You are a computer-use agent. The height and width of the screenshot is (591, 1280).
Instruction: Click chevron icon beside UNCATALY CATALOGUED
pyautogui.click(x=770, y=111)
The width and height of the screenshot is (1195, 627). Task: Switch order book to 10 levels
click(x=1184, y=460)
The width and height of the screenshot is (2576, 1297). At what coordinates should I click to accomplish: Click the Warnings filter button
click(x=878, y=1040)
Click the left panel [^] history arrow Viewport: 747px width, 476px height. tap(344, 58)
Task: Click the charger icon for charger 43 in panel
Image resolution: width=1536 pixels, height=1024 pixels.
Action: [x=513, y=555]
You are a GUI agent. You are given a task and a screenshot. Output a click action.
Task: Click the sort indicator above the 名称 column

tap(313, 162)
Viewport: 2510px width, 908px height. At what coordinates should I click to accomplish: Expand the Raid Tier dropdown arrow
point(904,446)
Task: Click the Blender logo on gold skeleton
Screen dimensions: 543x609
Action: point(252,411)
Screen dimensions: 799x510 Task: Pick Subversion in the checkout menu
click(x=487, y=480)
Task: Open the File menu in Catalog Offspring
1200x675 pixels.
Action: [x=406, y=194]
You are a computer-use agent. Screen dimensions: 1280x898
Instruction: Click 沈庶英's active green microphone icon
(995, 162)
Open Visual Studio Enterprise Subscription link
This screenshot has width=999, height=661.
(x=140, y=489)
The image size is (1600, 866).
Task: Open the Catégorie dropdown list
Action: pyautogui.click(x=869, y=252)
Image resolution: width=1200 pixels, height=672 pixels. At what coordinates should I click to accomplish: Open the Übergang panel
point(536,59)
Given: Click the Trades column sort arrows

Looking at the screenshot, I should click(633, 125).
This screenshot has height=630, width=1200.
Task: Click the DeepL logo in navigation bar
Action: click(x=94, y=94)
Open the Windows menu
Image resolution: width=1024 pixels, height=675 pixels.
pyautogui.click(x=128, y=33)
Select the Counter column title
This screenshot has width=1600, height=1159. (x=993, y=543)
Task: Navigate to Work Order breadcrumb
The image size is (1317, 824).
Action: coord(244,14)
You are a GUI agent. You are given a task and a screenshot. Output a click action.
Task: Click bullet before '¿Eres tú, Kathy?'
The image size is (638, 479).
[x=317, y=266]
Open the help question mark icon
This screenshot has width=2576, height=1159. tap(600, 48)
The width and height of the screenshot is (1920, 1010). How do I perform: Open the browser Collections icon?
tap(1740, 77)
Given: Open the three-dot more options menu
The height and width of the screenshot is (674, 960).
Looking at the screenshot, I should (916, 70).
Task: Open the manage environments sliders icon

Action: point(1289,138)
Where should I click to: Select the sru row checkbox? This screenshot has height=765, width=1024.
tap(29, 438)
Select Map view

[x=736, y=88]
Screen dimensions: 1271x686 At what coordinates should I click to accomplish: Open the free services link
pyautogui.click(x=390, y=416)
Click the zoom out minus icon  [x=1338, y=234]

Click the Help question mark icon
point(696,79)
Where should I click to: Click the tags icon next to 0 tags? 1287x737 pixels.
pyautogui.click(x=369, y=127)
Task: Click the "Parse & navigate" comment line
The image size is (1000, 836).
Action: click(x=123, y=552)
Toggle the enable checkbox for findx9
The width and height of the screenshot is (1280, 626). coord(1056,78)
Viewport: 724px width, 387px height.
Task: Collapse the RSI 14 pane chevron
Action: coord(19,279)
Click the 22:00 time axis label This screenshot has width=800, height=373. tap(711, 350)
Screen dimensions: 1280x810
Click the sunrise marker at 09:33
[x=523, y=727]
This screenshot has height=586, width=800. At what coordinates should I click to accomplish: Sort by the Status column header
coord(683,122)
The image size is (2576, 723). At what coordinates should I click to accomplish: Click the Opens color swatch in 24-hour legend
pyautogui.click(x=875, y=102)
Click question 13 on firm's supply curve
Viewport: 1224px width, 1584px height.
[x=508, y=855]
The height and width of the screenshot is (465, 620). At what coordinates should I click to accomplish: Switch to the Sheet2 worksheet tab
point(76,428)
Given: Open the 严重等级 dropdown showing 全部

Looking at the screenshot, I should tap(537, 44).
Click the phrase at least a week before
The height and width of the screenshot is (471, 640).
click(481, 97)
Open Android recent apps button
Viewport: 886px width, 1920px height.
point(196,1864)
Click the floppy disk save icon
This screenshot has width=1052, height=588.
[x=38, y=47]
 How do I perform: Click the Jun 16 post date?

--------------------

▸ **EXERCISE DIRECTIONS**: Considering only the data above, return the lines in which "agent" occurs.

▸ **ANSWER**:
You are a computer-use agent. The height and width of the screenshot is (591, 1280).
You are a GUI agent. You are given a task and a screenshot. Output a click action.
You are a computer-use agent. Screen dimensions: 1280x898
You are a GUI agent. You are given a task and a screenshot. Output a click action.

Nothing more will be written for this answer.